## Extracted material
☆ ☆ ☆ ☆

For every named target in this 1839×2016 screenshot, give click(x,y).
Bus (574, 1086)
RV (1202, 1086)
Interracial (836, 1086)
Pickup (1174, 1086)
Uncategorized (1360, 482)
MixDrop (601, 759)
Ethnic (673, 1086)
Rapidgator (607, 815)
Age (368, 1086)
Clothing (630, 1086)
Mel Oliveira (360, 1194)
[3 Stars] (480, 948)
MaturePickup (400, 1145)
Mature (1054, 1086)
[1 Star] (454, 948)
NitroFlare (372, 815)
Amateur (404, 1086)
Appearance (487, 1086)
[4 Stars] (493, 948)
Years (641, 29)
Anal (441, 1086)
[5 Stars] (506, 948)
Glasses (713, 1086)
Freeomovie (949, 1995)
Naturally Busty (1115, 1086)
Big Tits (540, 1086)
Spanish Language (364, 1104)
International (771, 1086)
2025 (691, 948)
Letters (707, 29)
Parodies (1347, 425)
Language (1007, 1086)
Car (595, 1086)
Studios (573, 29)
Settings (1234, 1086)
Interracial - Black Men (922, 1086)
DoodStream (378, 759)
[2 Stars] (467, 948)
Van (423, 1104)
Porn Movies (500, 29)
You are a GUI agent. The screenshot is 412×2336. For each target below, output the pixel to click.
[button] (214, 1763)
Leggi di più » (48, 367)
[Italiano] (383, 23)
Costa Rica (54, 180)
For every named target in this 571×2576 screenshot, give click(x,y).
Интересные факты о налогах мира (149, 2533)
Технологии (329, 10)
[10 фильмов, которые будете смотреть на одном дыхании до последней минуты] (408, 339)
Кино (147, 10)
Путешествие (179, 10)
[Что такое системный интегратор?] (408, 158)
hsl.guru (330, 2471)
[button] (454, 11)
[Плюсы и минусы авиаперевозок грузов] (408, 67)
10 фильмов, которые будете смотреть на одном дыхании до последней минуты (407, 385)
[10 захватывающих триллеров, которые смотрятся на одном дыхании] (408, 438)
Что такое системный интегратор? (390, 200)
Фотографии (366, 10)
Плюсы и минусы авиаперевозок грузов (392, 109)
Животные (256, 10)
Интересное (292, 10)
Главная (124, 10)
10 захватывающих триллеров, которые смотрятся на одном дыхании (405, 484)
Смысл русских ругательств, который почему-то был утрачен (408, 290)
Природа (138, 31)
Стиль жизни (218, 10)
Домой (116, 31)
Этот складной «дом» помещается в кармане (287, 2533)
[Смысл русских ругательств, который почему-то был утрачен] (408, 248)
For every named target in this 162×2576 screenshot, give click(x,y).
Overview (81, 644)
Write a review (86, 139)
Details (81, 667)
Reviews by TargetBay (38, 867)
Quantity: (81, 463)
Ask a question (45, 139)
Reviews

☆ ☆ ☆ ☆

Scan the records above for the string "смотрятся", and copy every line where it turns up.

[10 захватывающих триллеров, которые смотрятся на одном дыхании] (408, 438)
10 захватывающих триллеров, которые смотрятся на одном дыхании (405, 484)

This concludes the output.